If you’ve owned a home, you’ve probably experienced a strange phenomenon: A million calls from different lenders begging for your refinance business. I know, it’s annoying, right? I’ve had clients who receive 10 or more such calls a day; I’d be pulling my eyeballs out, but that’s never happened to me because I know how the system works, and in 5 minutes, you will too. There are two main methods by which mortgage lenders/brokers get your information and bombard you with phone calls, day in and day out.
As you probably already know, when you apply for a mortgage, your credit is pulled; in and of itself, no big deal, and it’s necessary for a prequalification. What you probably don’t know is that the three credit bureaus, Experian, Transunion, and Equifax, automatically generate what’s called a Mortgage Trigger Lead, the lead is your information, and the credit bureaus sell this information to participating lenders/brokers. Here’s how it works…

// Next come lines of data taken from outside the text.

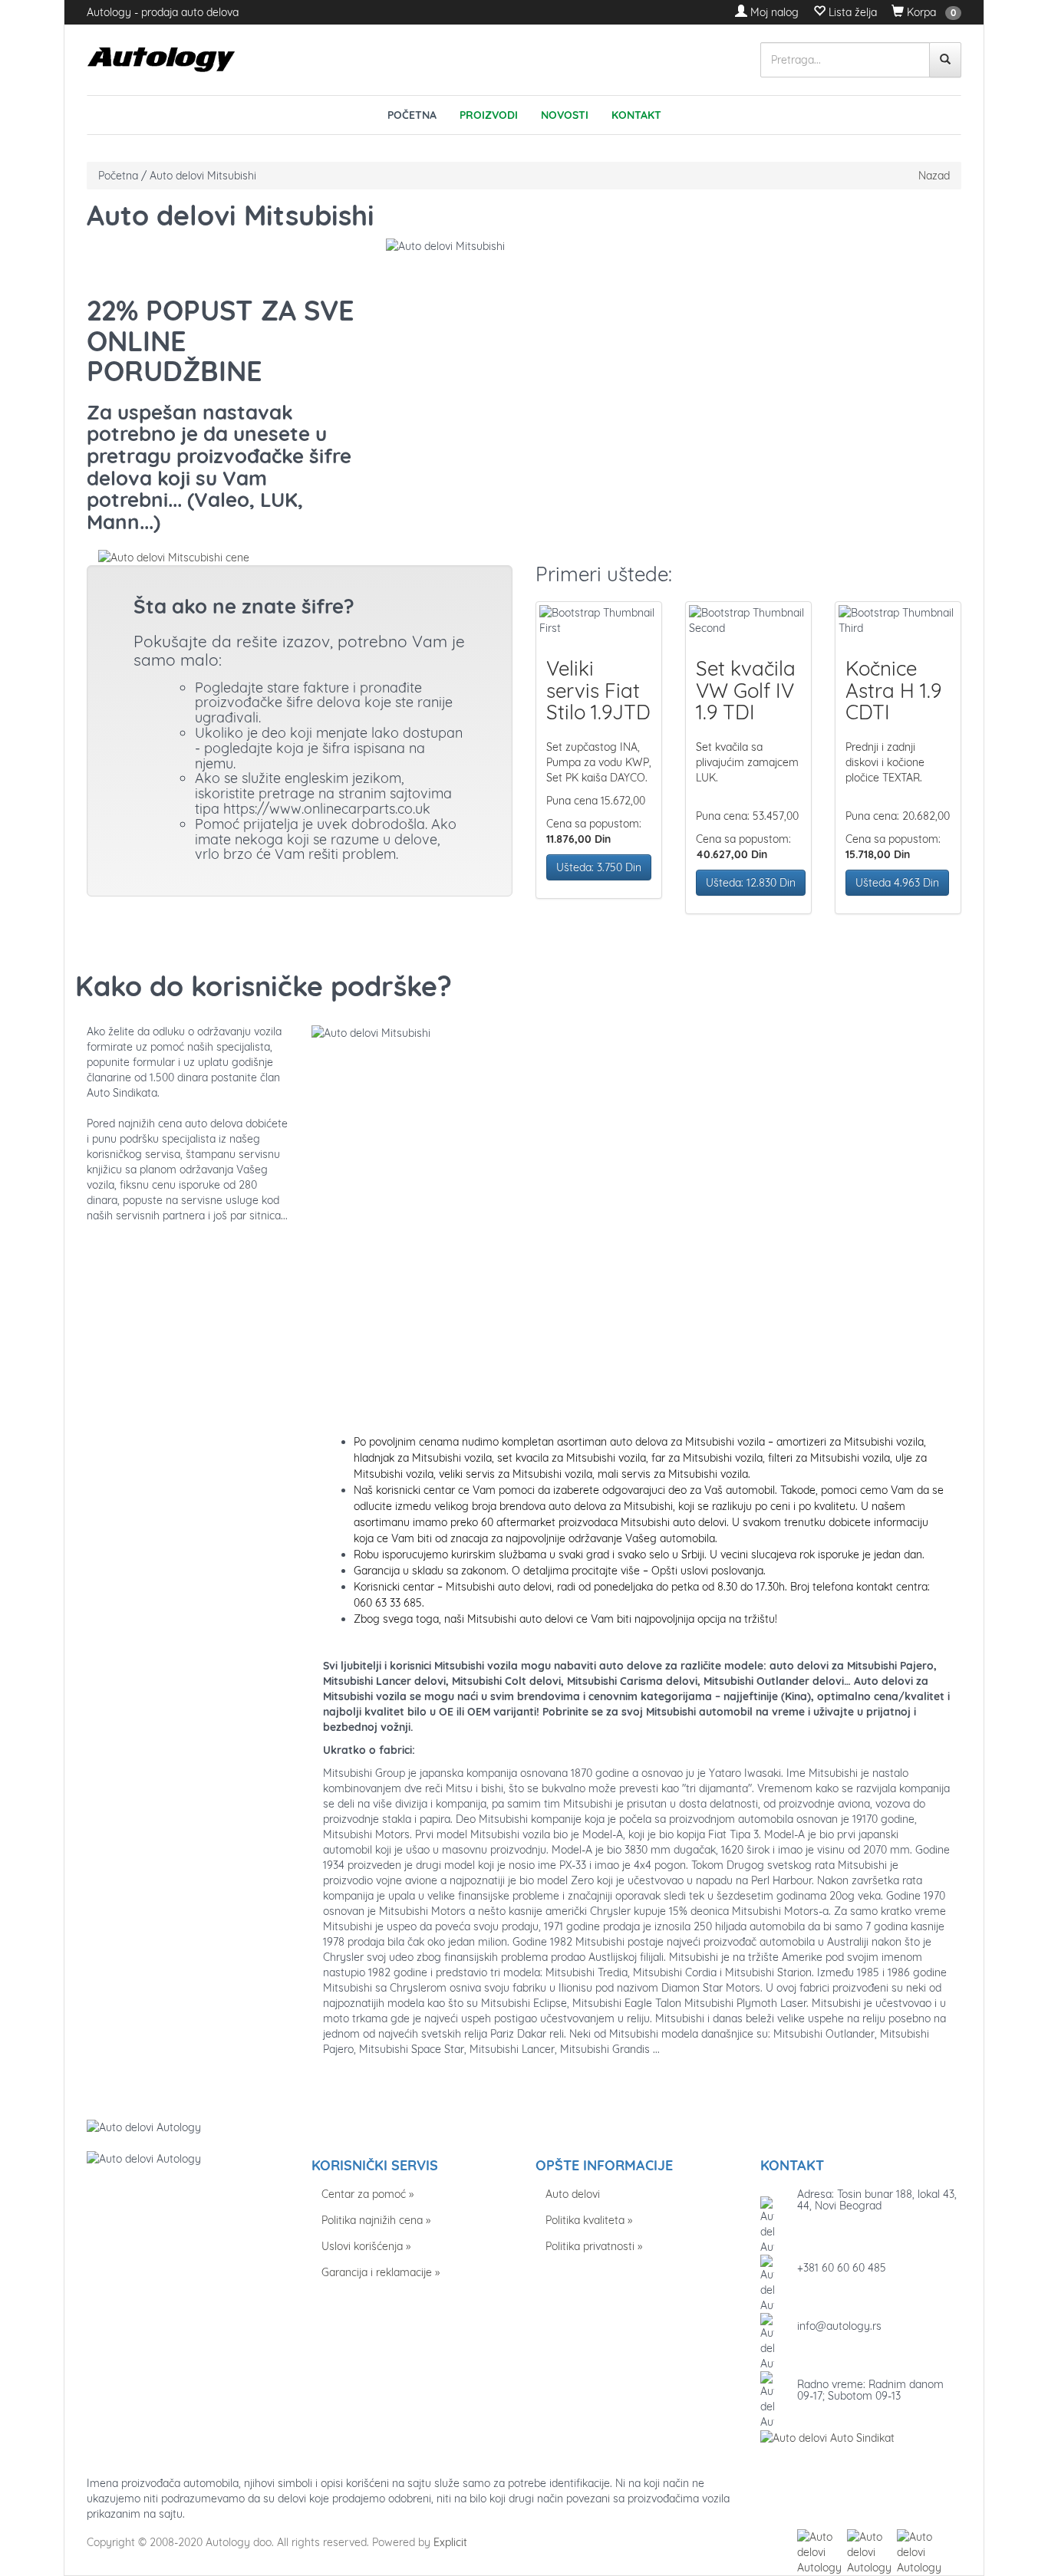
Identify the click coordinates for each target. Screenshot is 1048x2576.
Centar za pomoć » (367, 2194)
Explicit (450, 2542)
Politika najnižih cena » (375, 2220)
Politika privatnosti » (593, 2246)
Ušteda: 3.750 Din (598, 867)
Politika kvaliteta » (588, 2220)
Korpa (920, 12)
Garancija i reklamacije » (380, 2272)
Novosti (564, 115)
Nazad (934, 176)
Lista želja (851, 12)
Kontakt (636, 115)
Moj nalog (773, 12)
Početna (412, 115)
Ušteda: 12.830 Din (751, 883)
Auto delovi (572, 2194)
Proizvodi (489, 115)
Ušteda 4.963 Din (897, 883)
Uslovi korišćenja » (365, 2246)
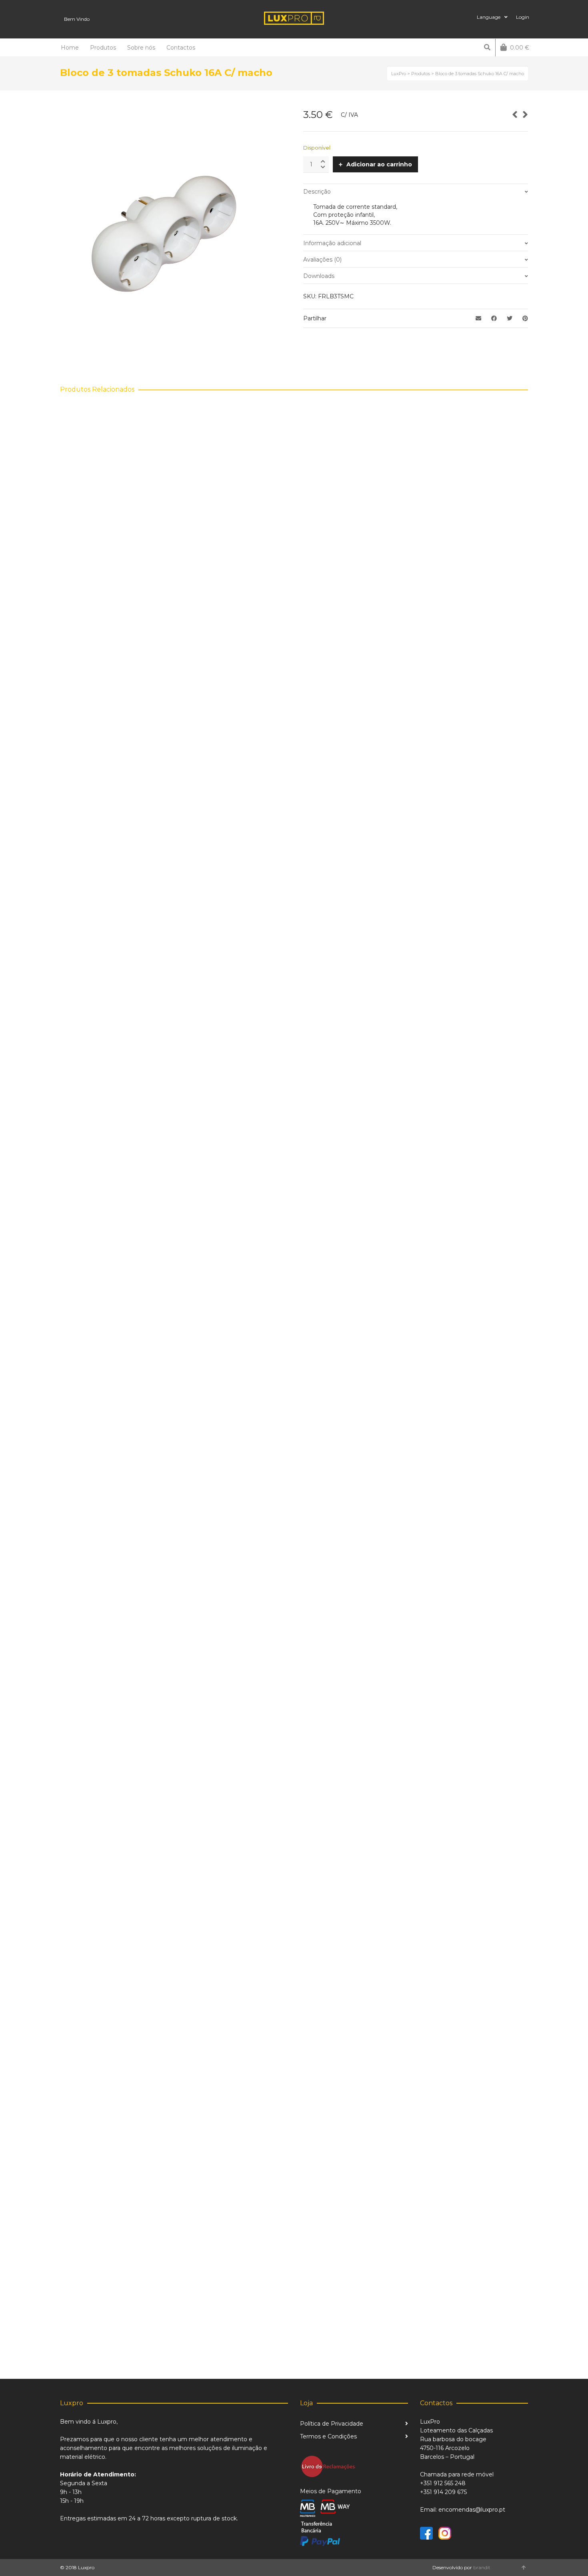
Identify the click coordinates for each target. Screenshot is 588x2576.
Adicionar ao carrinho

A lender/broker signs up with the credit bureaus to receive Trigger Leads when someone’s credit is pulled for the purpose of qualifying for a mortgage. The lender/broker specifies certain requirements to the credit bureaus regarding credit score, loan amount, property value, and a multitude of other factors, which basically amounts to that specific lender/broker’s profile for the mortgage shoppers it wishes to target. When your credit is pulled for the purpose of qualifying for a mortgage, the credit bureaus compare your information with the profile designated by the lender/broker that requested the trigger leads; if your information matches the that profile, the lender/broker receives your information from the credit bureaus and, in turn, pays the credit bureaus for that information. Now, that lender/broker knows your information and that you’re in the market for a mortgage, so you get a phone call. This happens on an enormous scale every day, and your information may be sold to several different lenders/brokers, hence the phone calls. I’ve actually had a client solicited in this way by a broker who pretended to be with my company; I spoke to my client the next day and she told me that she supplied “Jim” with all the information I needed to submit her loan to the bank. Needless to say, she wasn’t exactly happy when she found out “Jim” didn’t work for my company.
Thankfully, the Fair Credit Reporting Act (FCRA) offers you the opportunity to opt-out of this system altogether via mail, telephone, or internet. Just call 1-888-5-OPTOUT (1-888-567-8688) or visit www.optoutprescreen.com. If you opt-out electronically, the opt-out period is currently limited to 5 years. You can opt out by mail, permanently, by visiting the above website and following the permanent opt-out instructions.
Mortgage Title Leads:
Mortgage companies can order a list of leads of current mortgage holders in the form of Title Leads from most Title Companies. Lenders/Brokers use these leads for telemarketing and, if you get on one of these lists, you may receive dozens of phone calls every day from telemarketers soliciting your mortgage business. These leads are usually free for mortgage companies and the only way to opt-out of these is to put yourself in the National Do Not Call Registry. You can register your home or mobile phone number and the request is valid for 5 years; keep in mind, it can take up to 31 days to become effective. I’d like to say that all companies comply with the National Do Not Call Registry, but I know from experience that they don’t; so it may not eliminate all telemarketing calls, but it will eliminate most of them. If you do receive telemarketing calls more than 31 days after you’ve registered in the Do Not Call Registry, you have the ability to sue the company soliciting you.